La commission LIBE s’est réunie jeudi 19 novembre, afin de faire le point sur l’avancement des travaux concernant la refonte du Code des visas, la création d’un visa d’itinérance ainsi que la possibilité d’accroître le recours aux visas humanitaires. Des débats sur l’Espagne Schengen qui rendaient judicieux de décaler la commission de deux jours par rapport au calendrier initial. La députée Bodil Valero (Verts, Suède) n’a pas manqué de rappeler à ce sujet que le Parlement européen devait « veiller à ne pas se laisser emporter par ses sentiments ». Les législations en matière de liberté de circulation doivent se concevoir sur la durée et ne pas se laisser influencer outre mesure par les attentats.

Le souhait de Juan Fernando López Aguilar (S&D, Espagne), rapporteur pour la commission LIBE sur le projet de refonte du Code des visas, est de pouvoir proposer le rapport au vote en commission d’ici la fin de l’année, afin de commencer les négociations avec la présidence néerlandaise du Conseil début 2016.

Malgré le dépôt de 357 amendements depuis la présentation du rapport en commission le 14 septembre, le consensus semble en bonne voie. La plupart des assouplissements procéduraux concernant la délivrance des visas et l’organisation du travail consulaire ont été acceptés.

López Aguilar (S&D, Espagne) a tenu à rappeler que l’objectif de la refonte du Code des visas était, et devait rester, de faciliter et stimuler les voyages des ressortissants des pays tiers. En effet, à de nombreuses reprises les procédures de traitement des demandes de visa ont été décrites comme trop longues, lourdes et coûteuses.
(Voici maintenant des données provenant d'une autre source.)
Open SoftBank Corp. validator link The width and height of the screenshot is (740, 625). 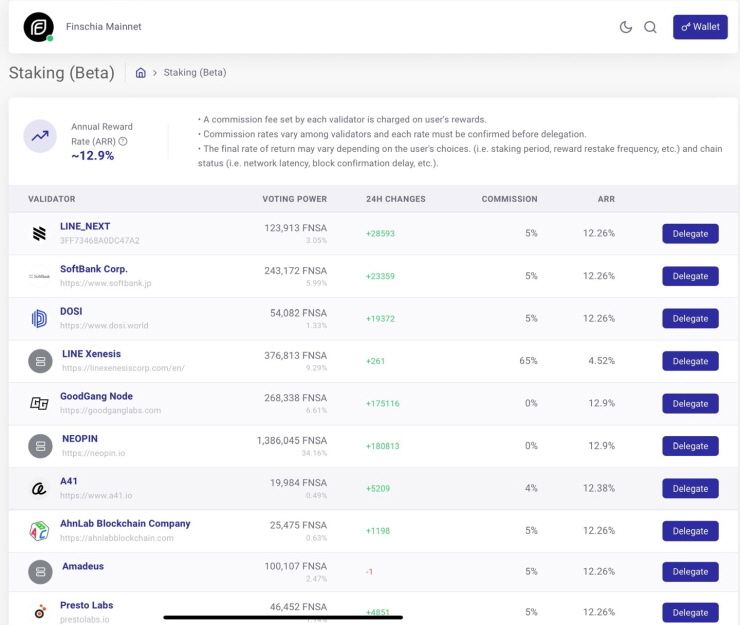point(94,269)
Toutefois, la nécessité de « faciliter les procédures d’obtention des visas » ne doit pas pour autant amener à « relâcher l’attention sur les critères de sécurité publique » et de prévention de la migration irrégulière. Il est nécessaire de trouver en la matière le juste équilibre entre liberté de circulation et sécurité.

Assouplissements procéduraux : jusqu’à quel point peut-on faire confiance ?

La définition de « voyageur régulier enregistré dans le VIS » illustre bien les enjeux de la refonte du Code des visas et les divergences entre partis politiques. La proposition initiale de la Commission[i] exigeait du demandeur de visa à entrées multiples l’obtention de trois visas uniformes lors des 12 derniers mois. Le rapporteur, López Aguilar (S&D, Espagne), avait proposé d’assouplir une telle exigence à deux visas durant les 18 derniers mois.

Devant l’insistance du PPE à ne pas perdre de vue la dimension sécuritaire, un compromis a finalement été proposé : trois visas humanitaires lors des 18 derniers mois. De plus, Brice Hortefeux (PPE, France), qui s’est exprimé au nom du rapporteur fictif, a demandé qu’il n’existe aucune automaticité entre le respect des conditions d’octroi du visa à entrées multiples et sa délivrance. Une marge de manœuvre doit être laissée aux consulats, car la délivrance des visas relève d’abord de leur responsabilité et aussi au fait qu’ils connaissent leur travail.

Les assouplissements procéduraux pour faciliter les contacts familiaux restent également source de dissensions. La définition de « parents proches » doit être précisée. Le rapporteur souhaite l’étendre autant que possible, afin de faciliter l’obtention des visas familiaux. Il est soutenu sur ce point par Ignazio Corrao (EFD, Italie), qui estime que le regroupement familial doit bénéficier aux chômeurs, sans que leur absence de salaire soit un prétexte de refus. Il en va du respect du principe de non-discrimination inscrit dans la Charte des droits fondamentaux de l’Union européenne. Le PPE, penche, comme à son habitude, pour une définition restrictive de « proches » qui limiterait le nombre d’entrées sur le territoire de l’Union.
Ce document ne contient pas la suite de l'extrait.